For instance, when we look at an object, our brains either perceive it in its entirety or as a collection of its parts - sort of like how we would view a jigsaw puzzle before and after it is put together.
"When presented with images of men, people tended to rely more on 'global' cognitive processing, the mental method in which a person is perceived as a whole," the Mail reports.
"Meanwhile, images of women were more often the subject of 'local' cognitive processing, or the objectifying perception of something as an assemblage of its various parts."
"Local processing underlies the way we think about objects: houses, cars and so on," said Sarah Gervais, assistant professor of psychology at the University of Nebraska-Lincoln, the study's lead author.

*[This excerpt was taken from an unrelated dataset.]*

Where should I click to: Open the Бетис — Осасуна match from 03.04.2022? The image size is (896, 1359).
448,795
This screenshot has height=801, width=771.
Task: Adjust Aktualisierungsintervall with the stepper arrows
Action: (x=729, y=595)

"But global processing should prevent us from that when it comes to people. We don't break people down to their parts – except when it comes to women, which is really striking. Women were perceived in the same ways that objects are viewed."
In the study, participants were presented with dozens of images of fully clothed, average-looking men and women. They were then shown two new images - one was the original image and the other contained just a sexual body part from the original image. Participants then quickly indicated which of the two images they had previously seen.
The results were very consistent with women's sexual body parts more easily recognized when presented in isolation than when they were presented in the context of their entire bodies. Men's sexual body parts were recognized better when presented in the context of their entire bodies.
"We always hear that women are reduced to their sexual body parts; you hear about examples in the media all the time. This research takes it a step further and finds that this perception spills over to everyday women, too," Gervais said.
"The subjects in the study's images were everyday, ordinary men and women … the fact that people are looking at ordinary men and women and remembering women's body parts better than their entire bodies was very interesting."
Surprisingly, these findings were not just true for male viewers of the images. Female viewers also tended to see men more "globally" and women more "locally."
Gervais believes men do this because they're interested in potential mates, while women do it as a way of sizing up the competition.
"But what we do know is that they're both doing it," Gervais said.
Researchers are now hoping to work on a method to lesson these differences, which they hope could lead to limiting the objectification of women.